Source records:
= Beginning of Section =
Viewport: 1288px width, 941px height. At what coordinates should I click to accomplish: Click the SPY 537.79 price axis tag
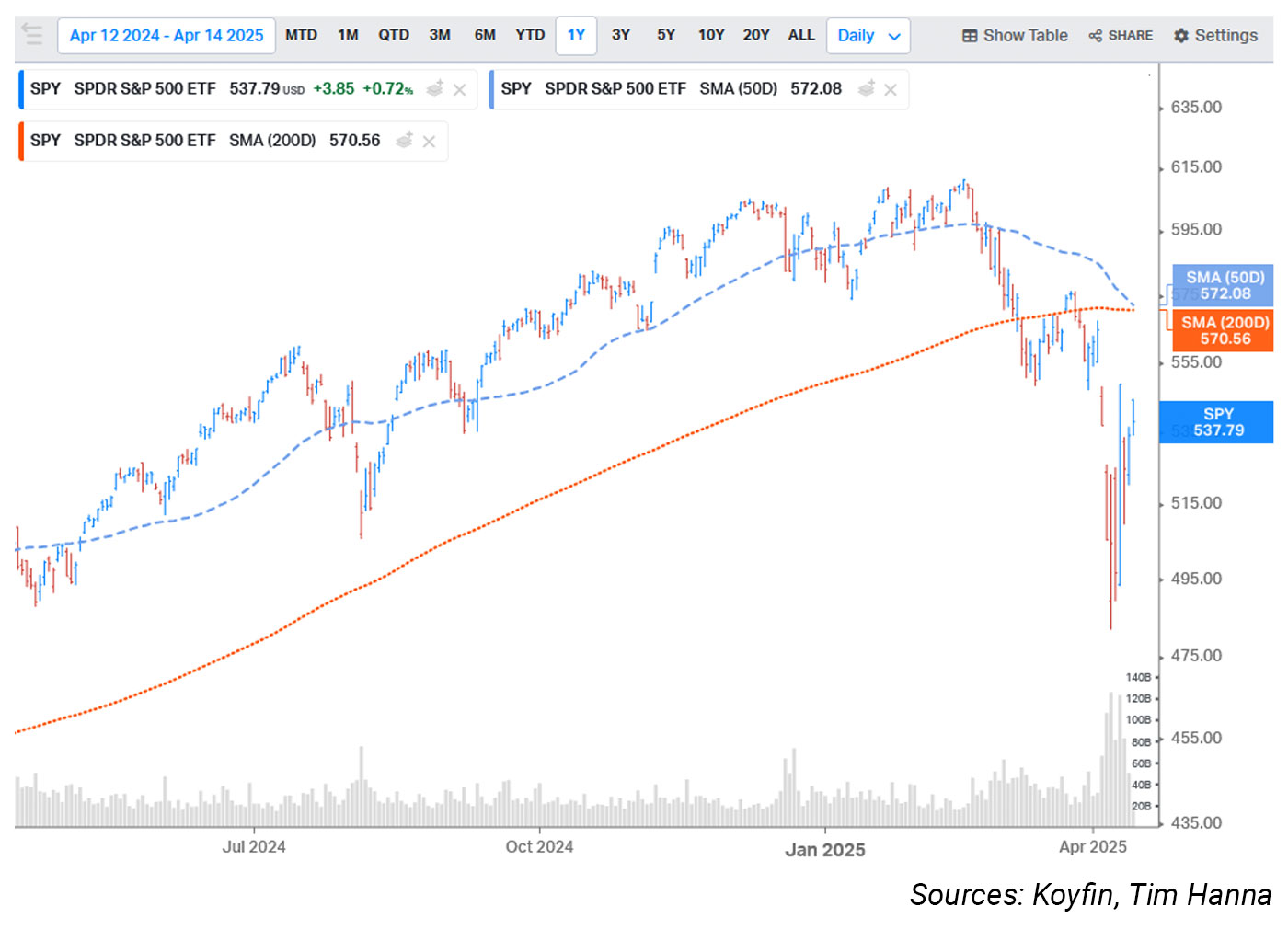(1217, 422)
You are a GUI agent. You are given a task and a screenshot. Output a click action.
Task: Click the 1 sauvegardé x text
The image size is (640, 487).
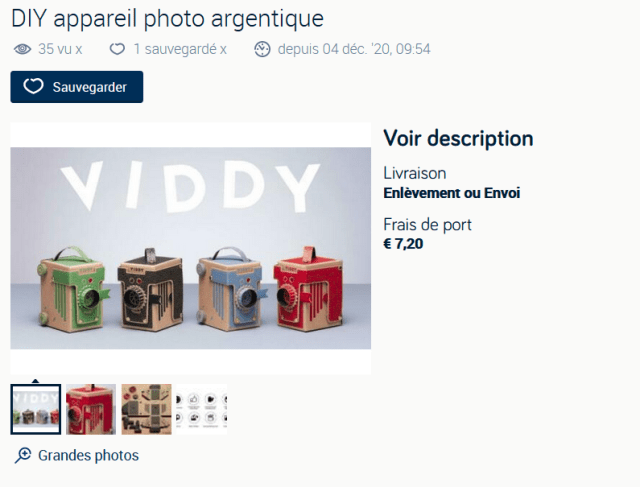click(x=180, y=49)
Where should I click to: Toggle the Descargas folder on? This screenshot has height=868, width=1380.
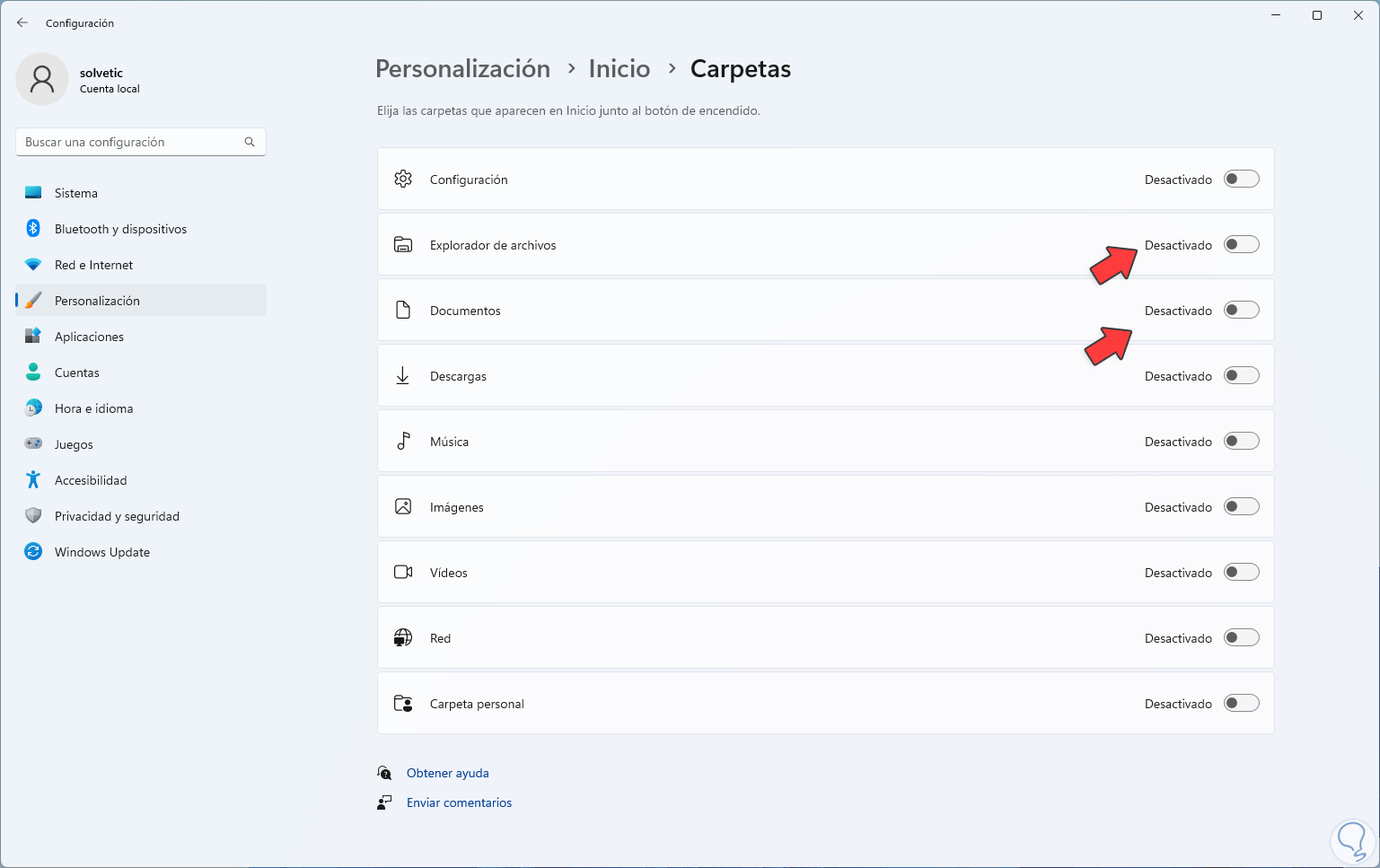pos(1242,376)
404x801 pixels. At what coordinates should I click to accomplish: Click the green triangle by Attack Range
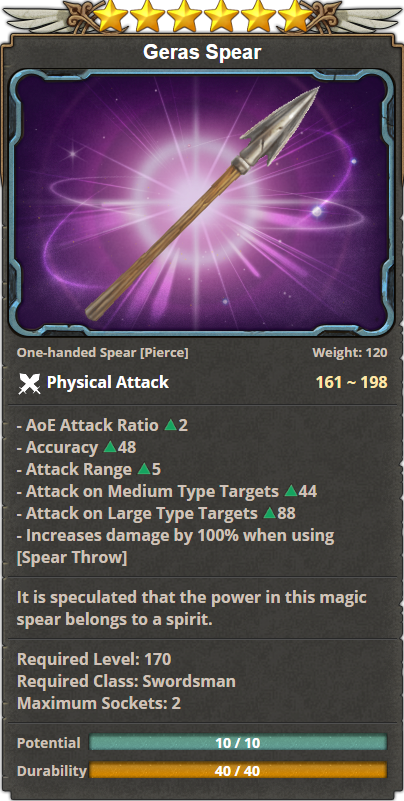pyautogui.click(x=144, y=469)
= End of Section =
INSTRUCTIONS FOR THE TASK: The expected output is every entry above, character for character, with no pictures.

REPLY TO THE EXERCISE:
Viewport: 1288px width, 941px height. At what coordinates should I click to accomplish: Click the SPY 537.79 price axis tag
(1217, 422)
You are a GUI agent. You are given a task and a screenshot. Output a click action.
Task: Click the 1 sauvegardé x text
The image size is (640, 487).
click(x=180, y=49)
Where should I click to: Toggle the Descargas folder on? This screenshot has height=868, width=1380.
pos(1242,376)
404x801 pixels. At what coordinates should I click to accomplish: Click the green triangle by Attack Range
pyautogui.click(x=144, y=469)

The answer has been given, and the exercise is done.